Vorliegender Text:
+--
Kein selbstverherrlichendes Wunschdenken als Gegenreaktion auf Diskriminierung. (Beispiele von Re-centering: “Ich will nicht Teil einer sexuellen Minderheit sein, ich will wie alle sein! Also tue ich so, als seien alle Menschen irgendwie sadomasochistisch, wenn sie es sich nur eingestünden.” Oder ‘Ich kann mir ein glückliches, erfülltes Liebesleben ohne BDSM für mich selbst nicht vorstellen. Ich projiziere das jetzt einfach auf die Menschheit insgesamt, und tue so, als könne niemand ein glückliches, erfülltes Liebesleben ohne BDSM haben.” Oder “Alle, die nicht mögen, was ich mag, sind offensichtlich verklemmt/ängstlich/langweilig.”)
10. Keine Unterstützung sexistischer Ideologie.
11. Keine Unterstützung von Heteronormativität.
12. Einblicke in die enorme Binnendiversität im BDSM.
+--
Einträge im Datensatz:
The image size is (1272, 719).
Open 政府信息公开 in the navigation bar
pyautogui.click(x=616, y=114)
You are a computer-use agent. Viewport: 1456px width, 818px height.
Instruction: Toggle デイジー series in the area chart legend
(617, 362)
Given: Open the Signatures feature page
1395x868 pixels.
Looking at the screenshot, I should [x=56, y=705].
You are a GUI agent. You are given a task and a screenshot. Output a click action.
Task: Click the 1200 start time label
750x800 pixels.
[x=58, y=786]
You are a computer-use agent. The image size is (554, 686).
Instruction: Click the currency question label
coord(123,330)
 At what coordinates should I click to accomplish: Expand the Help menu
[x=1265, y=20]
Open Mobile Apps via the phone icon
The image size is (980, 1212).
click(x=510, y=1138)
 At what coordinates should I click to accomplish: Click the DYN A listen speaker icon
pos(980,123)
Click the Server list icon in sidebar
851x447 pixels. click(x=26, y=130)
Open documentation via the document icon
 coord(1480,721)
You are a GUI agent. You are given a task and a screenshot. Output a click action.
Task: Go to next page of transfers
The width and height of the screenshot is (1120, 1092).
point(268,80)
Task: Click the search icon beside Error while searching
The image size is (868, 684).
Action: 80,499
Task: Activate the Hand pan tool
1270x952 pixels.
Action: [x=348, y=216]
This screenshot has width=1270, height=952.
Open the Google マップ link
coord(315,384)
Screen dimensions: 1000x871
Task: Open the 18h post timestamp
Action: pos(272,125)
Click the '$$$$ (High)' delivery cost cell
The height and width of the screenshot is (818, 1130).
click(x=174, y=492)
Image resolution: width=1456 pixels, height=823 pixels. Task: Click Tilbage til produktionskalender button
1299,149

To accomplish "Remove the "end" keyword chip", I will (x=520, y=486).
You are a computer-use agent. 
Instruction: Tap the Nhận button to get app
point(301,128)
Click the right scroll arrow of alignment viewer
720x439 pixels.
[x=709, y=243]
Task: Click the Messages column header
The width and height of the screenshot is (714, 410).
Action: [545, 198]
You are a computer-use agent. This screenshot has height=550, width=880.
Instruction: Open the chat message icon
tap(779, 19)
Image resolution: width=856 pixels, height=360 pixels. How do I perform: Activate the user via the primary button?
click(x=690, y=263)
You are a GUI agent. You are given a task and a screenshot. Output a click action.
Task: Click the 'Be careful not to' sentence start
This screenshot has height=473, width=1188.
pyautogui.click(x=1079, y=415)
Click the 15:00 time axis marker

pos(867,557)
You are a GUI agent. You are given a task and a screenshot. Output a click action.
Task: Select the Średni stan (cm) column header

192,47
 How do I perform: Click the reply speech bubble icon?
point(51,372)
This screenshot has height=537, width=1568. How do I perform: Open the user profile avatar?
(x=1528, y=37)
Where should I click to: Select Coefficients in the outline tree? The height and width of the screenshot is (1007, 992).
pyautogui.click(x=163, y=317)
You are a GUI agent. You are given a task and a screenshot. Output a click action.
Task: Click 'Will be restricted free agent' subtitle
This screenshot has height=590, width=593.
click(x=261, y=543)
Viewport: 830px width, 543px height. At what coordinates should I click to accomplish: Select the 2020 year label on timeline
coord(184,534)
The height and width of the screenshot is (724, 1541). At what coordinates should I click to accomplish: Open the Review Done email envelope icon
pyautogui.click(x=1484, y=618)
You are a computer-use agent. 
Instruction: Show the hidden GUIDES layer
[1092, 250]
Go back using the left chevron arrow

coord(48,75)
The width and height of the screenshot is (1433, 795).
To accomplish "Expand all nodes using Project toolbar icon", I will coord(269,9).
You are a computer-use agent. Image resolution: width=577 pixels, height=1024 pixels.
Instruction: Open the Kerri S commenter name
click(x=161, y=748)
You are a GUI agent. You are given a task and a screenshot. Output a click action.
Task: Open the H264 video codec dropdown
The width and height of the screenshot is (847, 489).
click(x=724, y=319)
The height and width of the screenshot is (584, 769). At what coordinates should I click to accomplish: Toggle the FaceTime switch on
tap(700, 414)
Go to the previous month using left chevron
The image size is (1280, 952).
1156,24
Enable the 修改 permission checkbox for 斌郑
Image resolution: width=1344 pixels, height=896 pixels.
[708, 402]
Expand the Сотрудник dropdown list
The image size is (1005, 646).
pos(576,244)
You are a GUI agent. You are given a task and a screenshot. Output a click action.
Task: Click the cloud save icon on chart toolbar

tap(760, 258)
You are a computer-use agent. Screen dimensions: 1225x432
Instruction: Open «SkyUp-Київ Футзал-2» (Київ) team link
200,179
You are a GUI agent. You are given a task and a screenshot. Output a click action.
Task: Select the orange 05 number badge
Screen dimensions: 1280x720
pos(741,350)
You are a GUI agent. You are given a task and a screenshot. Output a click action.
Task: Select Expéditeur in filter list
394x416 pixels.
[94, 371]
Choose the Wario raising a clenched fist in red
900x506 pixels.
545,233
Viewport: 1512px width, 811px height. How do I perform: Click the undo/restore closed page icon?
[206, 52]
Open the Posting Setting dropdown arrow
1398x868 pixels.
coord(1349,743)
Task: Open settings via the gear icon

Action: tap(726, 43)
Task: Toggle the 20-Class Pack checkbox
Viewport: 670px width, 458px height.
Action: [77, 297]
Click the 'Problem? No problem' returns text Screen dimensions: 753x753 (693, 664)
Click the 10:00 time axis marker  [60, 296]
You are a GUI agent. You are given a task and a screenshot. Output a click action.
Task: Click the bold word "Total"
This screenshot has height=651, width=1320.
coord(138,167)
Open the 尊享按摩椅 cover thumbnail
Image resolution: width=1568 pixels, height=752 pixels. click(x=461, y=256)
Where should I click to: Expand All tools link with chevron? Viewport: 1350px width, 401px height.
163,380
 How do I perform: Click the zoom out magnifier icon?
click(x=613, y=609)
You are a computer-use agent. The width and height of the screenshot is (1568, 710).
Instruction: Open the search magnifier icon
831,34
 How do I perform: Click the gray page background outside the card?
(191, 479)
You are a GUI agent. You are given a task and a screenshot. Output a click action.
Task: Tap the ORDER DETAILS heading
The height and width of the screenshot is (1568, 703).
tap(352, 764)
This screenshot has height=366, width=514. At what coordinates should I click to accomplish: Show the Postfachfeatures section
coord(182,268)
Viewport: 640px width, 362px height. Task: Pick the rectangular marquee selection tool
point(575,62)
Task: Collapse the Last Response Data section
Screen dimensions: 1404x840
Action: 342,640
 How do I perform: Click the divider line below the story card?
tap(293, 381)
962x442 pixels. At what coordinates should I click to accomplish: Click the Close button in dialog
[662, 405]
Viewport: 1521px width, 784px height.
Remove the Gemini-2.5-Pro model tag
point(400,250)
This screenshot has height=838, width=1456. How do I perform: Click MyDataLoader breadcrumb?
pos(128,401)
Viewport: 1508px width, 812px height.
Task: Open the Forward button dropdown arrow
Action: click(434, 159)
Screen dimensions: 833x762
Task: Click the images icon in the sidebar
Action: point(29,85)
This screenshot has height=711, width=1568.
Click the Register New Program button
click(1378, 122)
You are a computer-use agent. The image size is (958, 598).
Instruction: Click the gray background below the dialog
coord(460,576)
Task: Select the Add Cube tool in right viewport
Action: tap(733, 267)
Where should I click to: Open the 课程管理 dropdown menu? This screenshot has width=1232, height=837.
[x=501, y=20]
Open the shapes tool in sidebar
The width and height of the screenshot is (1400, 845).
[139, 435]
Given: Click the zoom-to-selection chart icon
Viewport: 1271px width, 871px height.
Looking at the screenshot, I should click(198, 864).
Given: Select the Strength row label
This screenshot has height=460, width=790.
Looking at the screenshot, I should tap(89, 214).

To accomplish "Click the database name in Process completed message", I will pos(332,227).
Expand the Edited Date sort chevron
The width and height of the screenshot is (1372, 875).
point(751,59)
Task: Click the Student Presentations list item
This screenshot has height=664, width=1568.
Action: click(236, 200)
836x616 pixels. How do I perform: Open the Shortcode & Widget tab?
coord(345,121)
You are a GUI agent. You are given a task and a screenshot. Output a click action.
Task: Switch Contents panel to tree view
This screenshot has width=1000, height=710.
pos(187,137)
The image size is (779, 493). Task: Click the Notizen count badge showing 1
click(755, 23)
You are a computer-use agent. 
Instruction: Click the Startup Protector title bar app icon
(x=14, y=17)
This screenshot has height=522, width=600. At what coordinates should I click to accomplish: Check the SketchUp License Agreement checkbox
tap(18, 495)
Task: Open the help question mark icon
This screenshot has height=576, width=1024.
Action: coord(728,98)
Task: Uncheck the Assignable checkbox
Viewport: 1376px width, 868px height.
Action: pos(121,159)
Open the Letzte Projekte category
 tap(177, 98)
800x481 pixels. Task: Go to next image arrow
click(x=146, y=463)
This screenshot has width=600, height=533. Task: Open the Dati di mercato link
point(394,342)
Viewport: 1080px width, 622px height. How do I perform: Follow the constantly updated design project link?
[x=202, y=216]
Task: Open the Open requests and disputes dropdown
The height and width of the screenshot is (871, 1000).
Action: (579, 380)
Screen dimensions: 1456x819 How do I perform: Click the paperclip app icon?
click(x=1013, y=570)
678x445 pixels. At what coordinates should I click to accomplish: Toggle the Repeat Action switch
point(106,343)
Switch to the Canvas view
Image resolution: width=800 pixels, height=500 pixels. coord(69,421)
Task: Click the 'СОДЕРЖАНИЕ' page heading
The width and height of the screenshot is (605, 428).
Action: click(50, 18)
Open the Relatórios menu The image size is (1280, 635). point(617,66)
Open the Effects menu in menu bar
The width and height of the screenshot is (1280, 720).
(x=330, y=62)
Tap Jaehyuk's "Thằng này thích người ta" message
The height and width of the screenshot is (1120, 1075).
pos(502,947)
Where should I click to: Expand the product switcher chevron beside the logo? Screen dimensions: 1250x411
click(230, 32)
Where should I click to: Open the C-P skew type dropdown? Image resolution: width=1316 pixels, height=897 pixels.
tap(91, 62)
+--
Ziel A: Was lehnt der vorliegende Text mit „Kein“ oder „Keine“ ausdrücklich ab? Nenne alle diese Punkte.
Ziel B: Welche Zeilen der Einträge enthalten die Zeichenfolge „selection“? Ermittle sie alle und gib jede vollständig wieder.

Antwort A:
- Selbstverherrlichendes Wunschdenken als Gegenreaktion auf Diskriminierung
- Unterstützung sexistischer Ideologie
- Unterstützung von Heteronormativität

Antwort B:
Viewport: 640px width, 362px height. Task: Pick the rectangular marquee selection tool
Given: Click the zoom-to-selection chart icon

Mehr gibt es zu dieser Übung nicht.